Doenças ocupacionais e salário baixo proporcionados pela fábrica de software foram o segundo motivo que me levaram a não iniciar no mundo laboral em tecnologia, nem durante e nem logo após o término da minha faculdade.
O Henrique Bastos muito conhecido na comunidade do Python intitula esses lugares obscuros(que ainda hoje existem e são a primeira experiência de muita gente) como o vale das sombras, procure vídeos dele no YouTube falando sobre, pode ser bem elucidativo. Empresas do vale das sombras usam o apelo emocional da gratidão de terem dado a oportunidade da primeira experiência para manter cativos os trabalhadores.
Hoje em dia o poder de escolha não está com as empresas, mas está na mão dos profissionais, há muita oferta de trabalho em tecnologia e pouca mão de obra.
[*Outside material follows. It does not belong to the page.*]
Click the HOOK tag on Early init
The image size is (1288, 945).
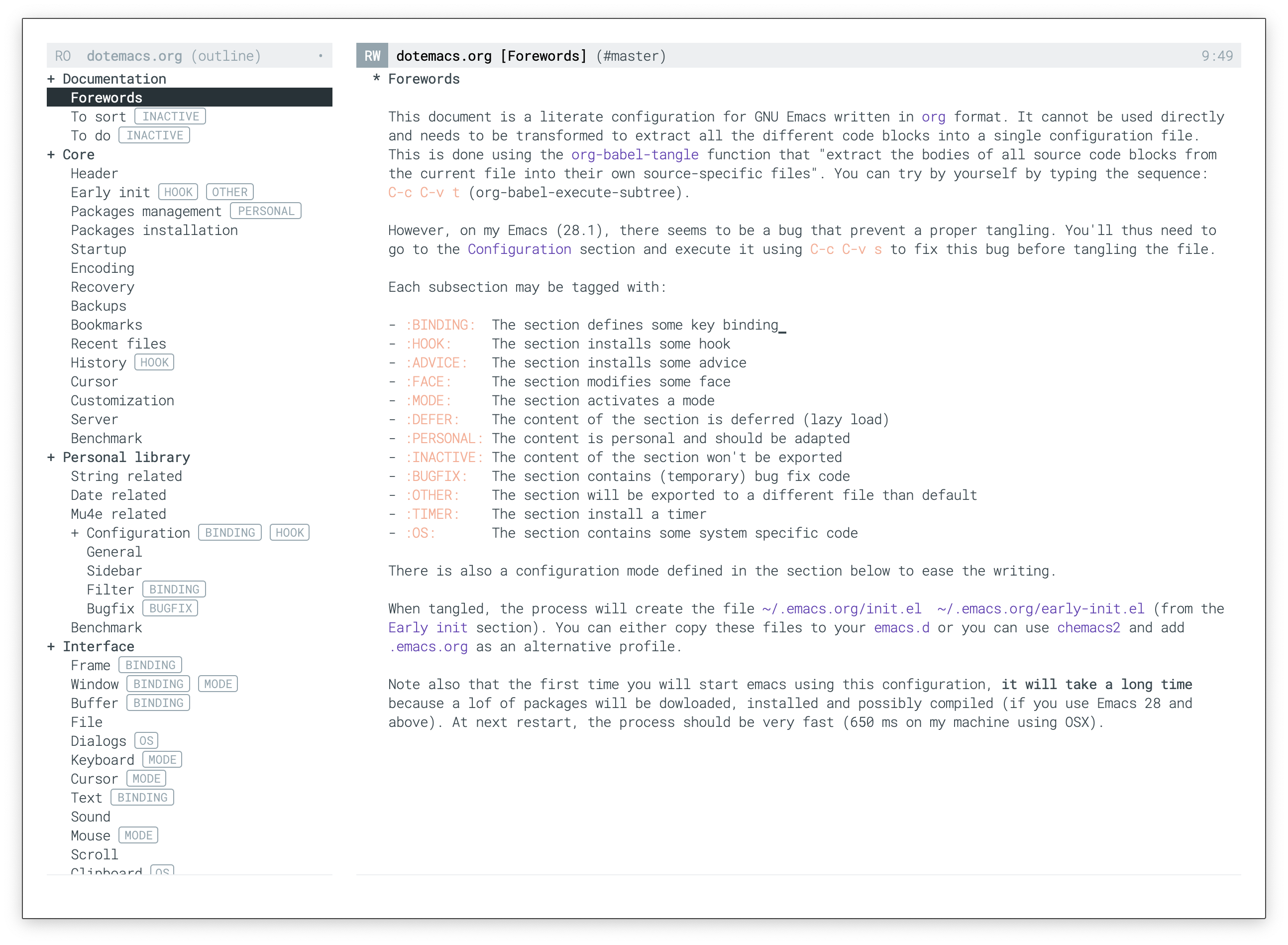pos(179,192)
Isso permite um cuidado maior com a pessoa. Por isso entenda que esse post discute uma realidade de 15 anos atrás que era muito comum, hoje a realidade é diferente, você até pode se deparar com uma empresa abusiva, mas você pode optar pela porta de saída quando quiser. Se não tem experiência, aguenta o tranco por um ano pra ter experiência no currículo e depois manda um até nunca mais, não caia na armadilha de contrair a síndrome de Estocolmo.